Okul, her anlamda herkesin üzerine düşünmesi gereken bir kurum olmalı. Okul, bir kazanç kapısı olmaktan çıkmalı ve temel amacı eğitim-öğretim olmalıdır. Sağlıklı bir eğitim sonucunda yetişen bireyler ise devletine, milletine, ailesine ve kendisine maddi ve manevi anlamda kazanç kapısı olabilir.
Ne yazık ki, günümüzde maddi zorluklar içinde geçinenler için eğitim hayatı zorlu bir sınava dönüşürken, maddi endişeleri olmayanlar için okul alışverişi bir sorun teşkil etmez. Ben okulda okuduğum yıllarda tek tip okul elbisesi veya önlük vardı. Bu durum biraz da olsa sınıf farkını azaltırdı. Günümüzde tek tip kıyafet uygulamasına geçilip geçilmediği tartışmalı olsa da, asıl önemli olan, eğitimin her öğrenciye eşit imkânlar sunmasıdır.
Aslında asıl düşünmemiz gereken şey, 'okul' kavramının sadece öğrenciler için değil, öğretmenler, veliler ve en önemlisi de yetkililer için de ne kadar önemli bir kurum olduğudur. Toplumun her kademesindeki kurumlar sahiplenilmediği sürece, şu anki düzensizlik devam edecektir. Eğitimsizliğin getirdiği ahlaksızlığı hissetmeye ve yaşamaya devam ederiz.
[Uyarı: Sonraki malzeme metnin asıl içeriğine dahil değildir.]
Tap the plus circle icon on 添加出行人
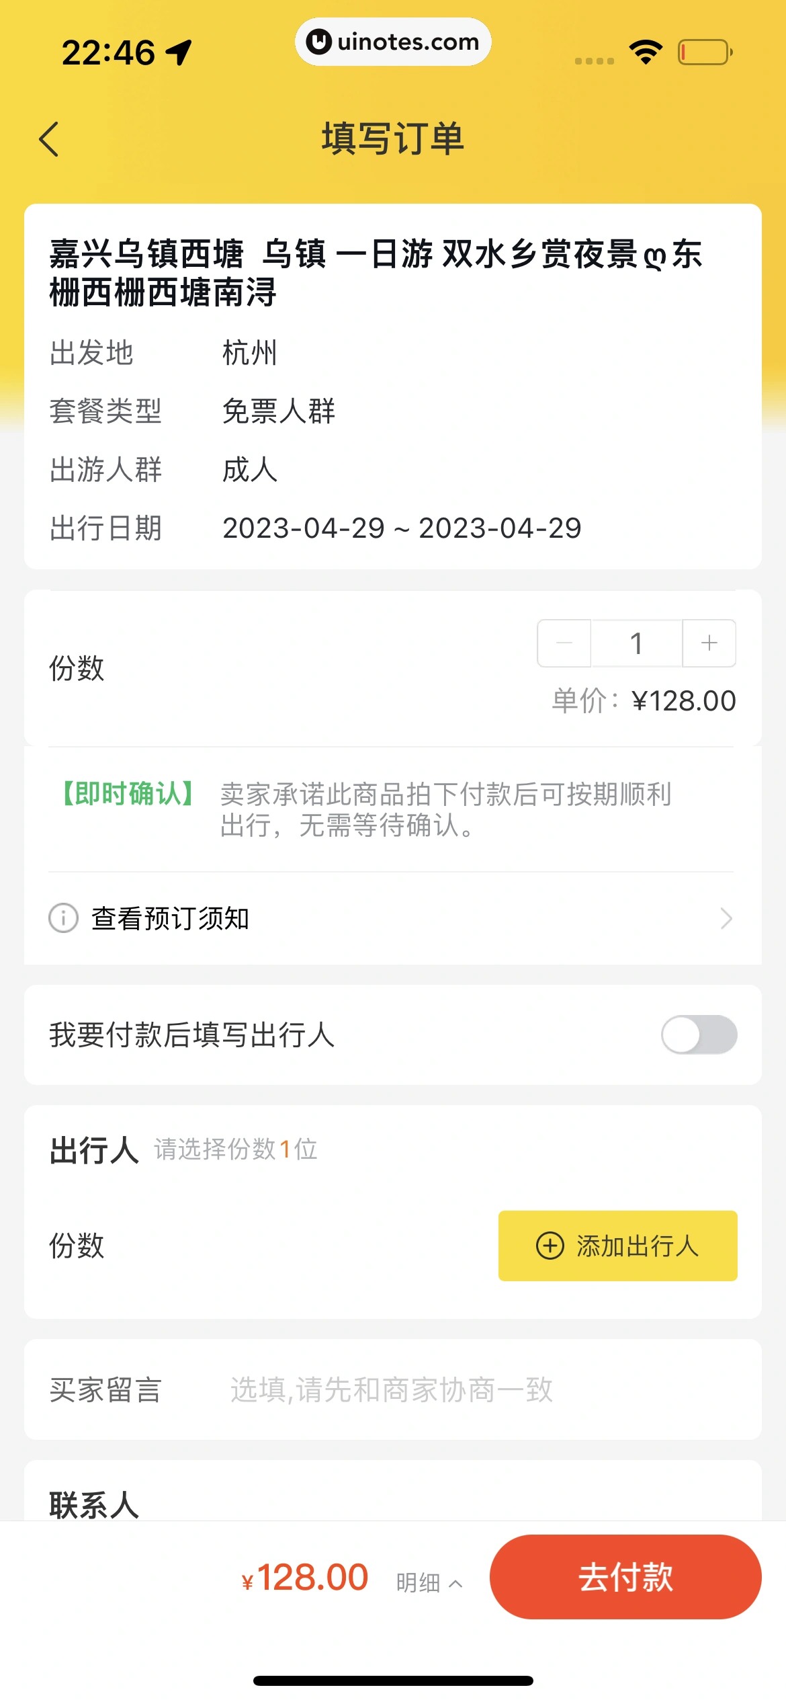[550, 1246]
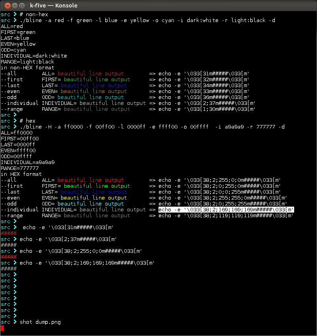The height and width of the screenshot is (336, 317).
Task: Click the "shot dump.png" command text
Action: tap(40, 322)
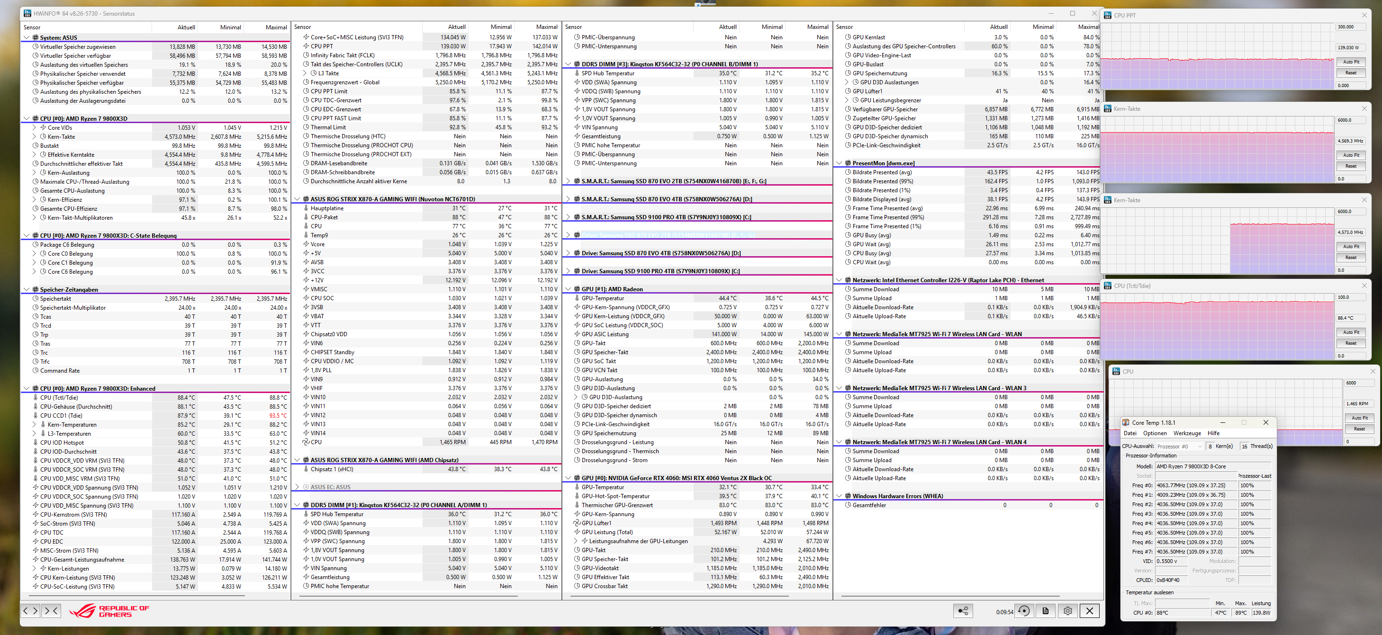The height and width of the screenshot is (635, 1382).
Task: Close sensor window with bottom X button
Action: coord(1090,611)
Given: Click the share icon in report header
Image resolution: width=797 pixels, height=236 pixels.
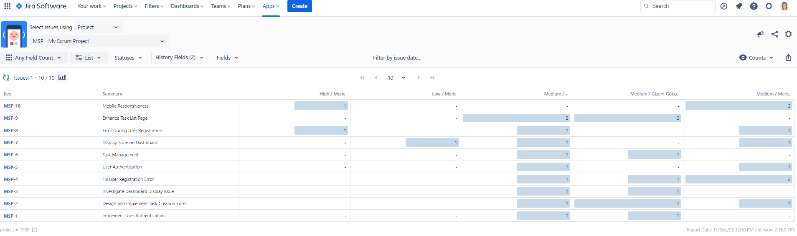Looking at the screenshot, I should pos(774,34).
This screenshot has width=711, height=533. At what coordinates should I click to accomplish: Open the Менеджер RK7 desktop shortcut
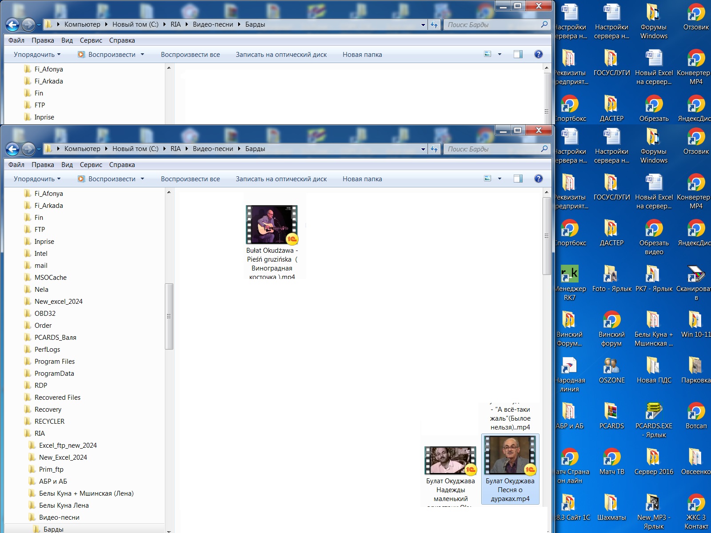tap(569, 274)
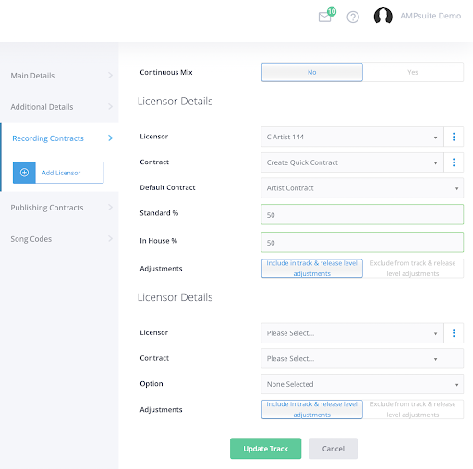The height and width of the screenshot is (469, 473).
Task: Open the Default Contract dropdown showing Artist Contract
Action: [362, 188]
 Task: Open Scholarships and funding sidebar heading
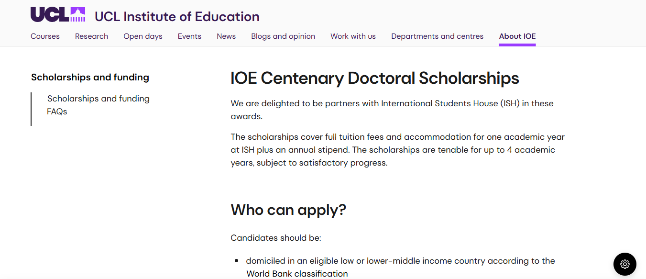click(90, 77)
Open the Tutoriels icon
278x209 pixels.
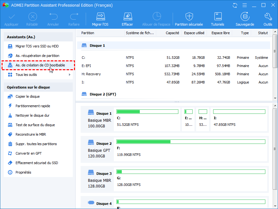218,16
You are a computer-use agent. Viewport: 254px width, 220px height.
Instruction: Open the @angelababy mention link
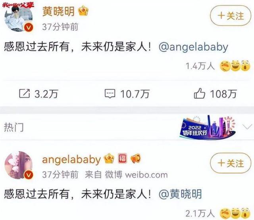click(x=193, y=47)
Örneğin, bu durumu esnafların veya trafikteki vatandaşların davranışlarında görebiliyoruz. Acaba bu insanlar, gelişmeyi yalnızca ceplerini dolduran maddi kazançlardan mı ibaret sanıyorlar? Eskiden esnaf ile alakalı teşkilatların oluşturduğu sistem bugün de uygulansaydı, pabucu dama atılmayan esnaf kalır mıydı? Kimse kusura bakmasın ama akıllı araçlara sahip olmamıza rağmen trafikteki düzenimiz, normal bir yolda yürüyen hayvanlarınkinden bile daha karmaşık ve kuralsız. Bu düzensizliğin acısını en derinden, kurallara uymayan ve birey olma bilincinden uzak insanların canlarına kıydığı kişilerin aileleri yaşar.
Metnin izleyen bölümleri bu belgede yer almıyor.